Are we really in the last of the last days? Can we be certain? How often have you heard someone say recently, “There is no biblical evidence predicting a great last day’s revival.” as they then go on to describe the corruptness of the culture around us? I may have agreed with some of that myself. However, I found myself inwardly feeling like I was self-contradicting. That’s because at the same time I felt a deep burden in my heart springing forth from a great love that I have for this country and my fellow man to pray for a national revival. Do I believe for a moment that this sense of supernatural love for a nation whose evils grow more wicked every day and for a people who criticize and mock me for my faith in Christ comes from me? Unless I want to diagnose myself with acute schizophrenia, then I had better recognize Paul’s desire “To know the love of Christ, which passes knowledge; that you may be filled with all the fullness of God.” Ephesians 3:19 (NKJV) I had also better acknowledge the as the song says; “I know He lives because He lives within my heart!”
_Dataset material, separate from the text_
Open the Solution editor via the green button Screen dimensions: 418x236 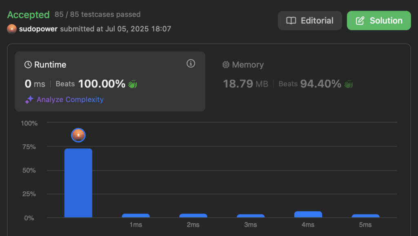click(x=379, y=20)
What then could possibly be the cause of this contradiction of doctrinal belief and spiritual experience? I believe that we are simply guilty of falling into the same misconception of every Christian generation of believers since Christ rose from the dead. The misconception is what I call a “dispensation misplacement.”
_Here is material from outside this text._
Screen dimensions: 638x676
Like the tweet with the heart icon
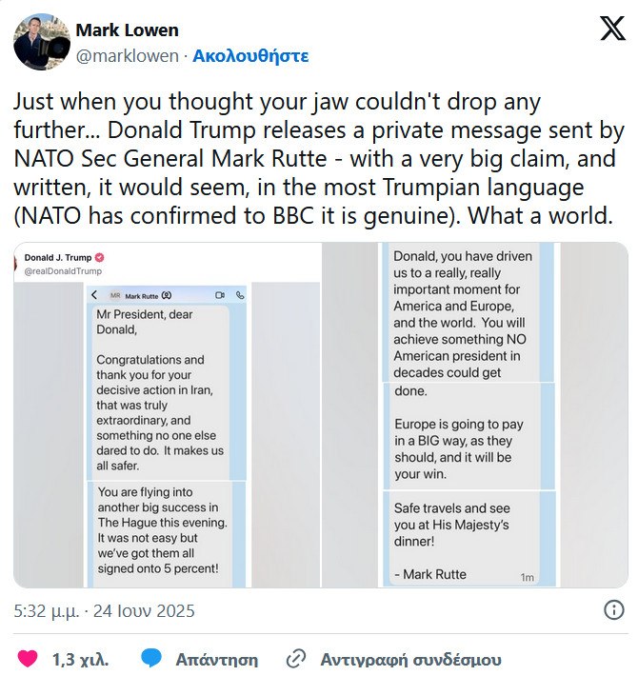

As I explain this, I want to be very careful to emphasize the spiritually advantageous need for every generation coming up to believe that Christ could return at any time. Many theologians believe that when 1st John 3:3 states, “And everyone who has this hope in Him purifies himself, just as he is pure,” It is referring to the rapture. They believe that John was stating that those believers who believe Christ is coming back soon will live godly lives. Our forefathers believed that Christians should be actively purifying themselves from the things of the world, by God’s power even though they have been already declared righteous by the gift of their salvation.
Modern church history shows that several generations have come gone while believing that things were so evil during their own generation that they had to be living in the “last of the last days”. Then to everyone’s surprise as many prayed in the same way my first paragraph describes, God sent within those generations great revivals that looked very different than the revivals of the previous generations. A prime example was recently displayed in movie theaters across America through a movie called “The Jesus Revolution.” It clearly showed how many of the church folk of that day rejected that new revival, believing that it was some sort of deception of darkness. However, God did once again reveal to us His ability to sift over the years the chaff from the wheat and remove through much heat and many trials the dross from the gold. Countless are the senior saints today that came to Christ in their flannel shirts and bell-bottom jeans with sometimes bare feet, who now are serving as deacons and elders in their local churches.
In my opinion, we have a very similar mindset as previous generations!! We are seeing how wicked our world is. How many babies are being aborted? By biblical standards today’s gross immorality has gone places that could have never been biblically defined because such extremes seem to have never existed before. We can go down Paul’s last day’s list in 2nd Timothy 3:2-5 and this generation scores an evil “10” on each point listed, but still our hearts seem compelled to cry out to God to send yet one more last day’s revival! The prayerful conclusion that I have come to is “God, what does Heaven have to lose? Please give us another season of dropping our nets in the water Lord for a catch. So what if some flop off the boat and back in the water? Perhaps like during the Jesus Movement the ones we can keep in the boat will be the leaders for a better tomorrow!”